Facebook probably moved to block them because it went over some internal threshold for the whole domain. For the record, I see tens, maybe hundreds of thousands of spammers statistically originating from gmail addresses to perform registrations (because with gmail, you can get around bans on websites by just adding a dot into your gmail email somewhere and it's the same email but it will bypass the ban, e.g. "b.lah@gmail.com is the same as bl.ah@gmail.com is the same as blah@gmail.com"), but you don't see Google being blocked because it's a popular domain. No-IP just had the unfortunate situation of being not so popular.

"Without No-IP's servers the malware could not function". False.
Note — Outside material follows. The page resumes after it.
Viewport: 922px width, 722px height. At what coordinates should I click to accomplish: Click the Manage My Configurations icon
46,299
Botnets and like operations have terrifying efficiency in adapting, for all you know there could be backup domains at completely different locations that the bots are programmed to contact in the event the No-IP ones fail. Further, there have been and are in operation botnets that operate on a p2p basis, meaning that there's effectively a mesh network between the bots and all the bot herder has to do is send new links out for changes in strategy. At best this may hinder the malware spreading a bit, but already malware operations have adapted, I haven't seen anyone coming out with numbers yet saying that this "bust" brought down spam levels or anything definitively operationally relevant. The only numbers I've seen is the malware that has been identified, that "247" figure and whatnot which doesn't identify how many computers have been disconnected and/or neutralized from the malware completely, that's because the malware hasn't been neutralized.
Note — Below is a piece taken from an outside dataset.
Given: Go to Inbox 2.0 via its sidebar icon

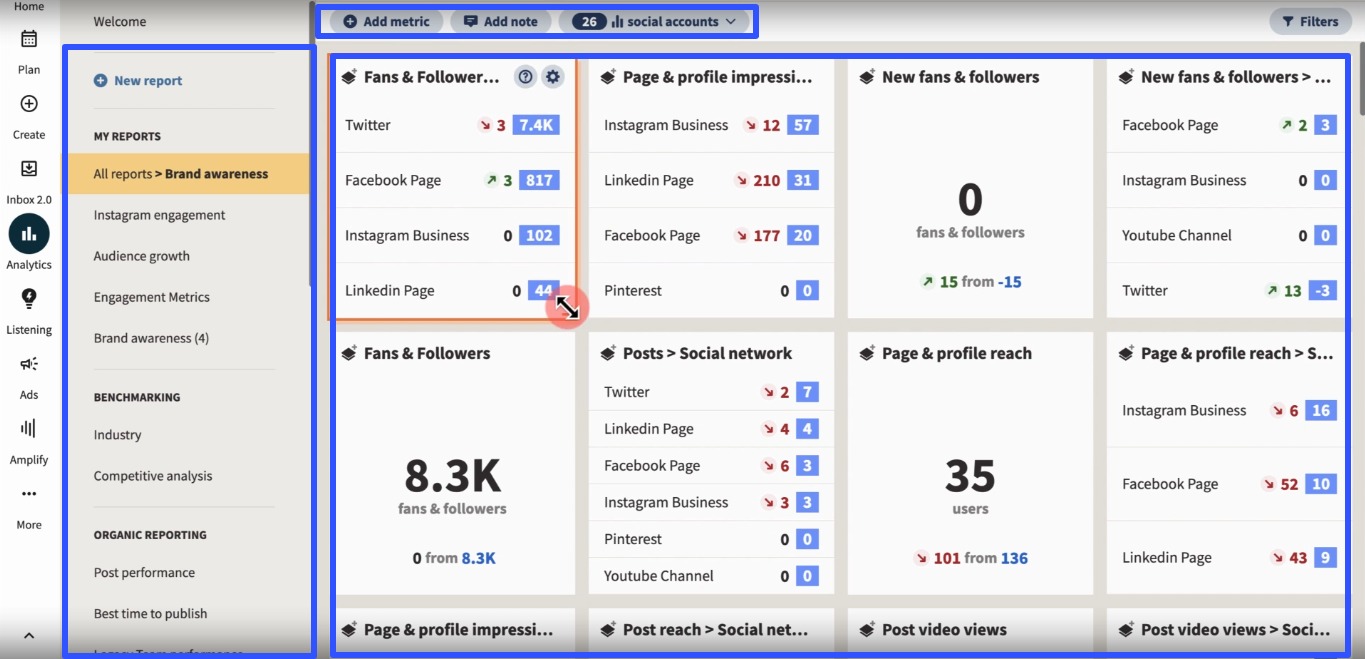Looking at the screenshot, I should pos(27,168).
Also, about things being newsworthy? The news reports on what will get them ratings, this includes sensationalizing aspects to make it sound like this really did something, but from my professional perspective, it didn't and just victimized a bunch of innocent bystanders. Had Microsoft actually committed to doing the right thing, they'd go after the web hosting companies, the ISPs, the actual computers these operations are coordinated from and the individuals — the people personally responsible for the malware. If What you said was true about being paid off, Microsoft should have sought that element and to pass the case off to Law Enforcement to have No-IP's management charged criminally.

Microsoft some months back did good when they assisted the FBI and whatnot in bringing down the ZeroAccess botnet last December, That is what they should be doing, and continue to do.

The matter of the situation is: These malware issues are crimes, therefore it should be law enforcement that is bringing criminal charges against these operations, not up to Microsoft to pursue civil suits. Microsoft is not law enforcement, it should assist and push the point about these criminal operations yes, but it itself shouldn't pose as law enforcement.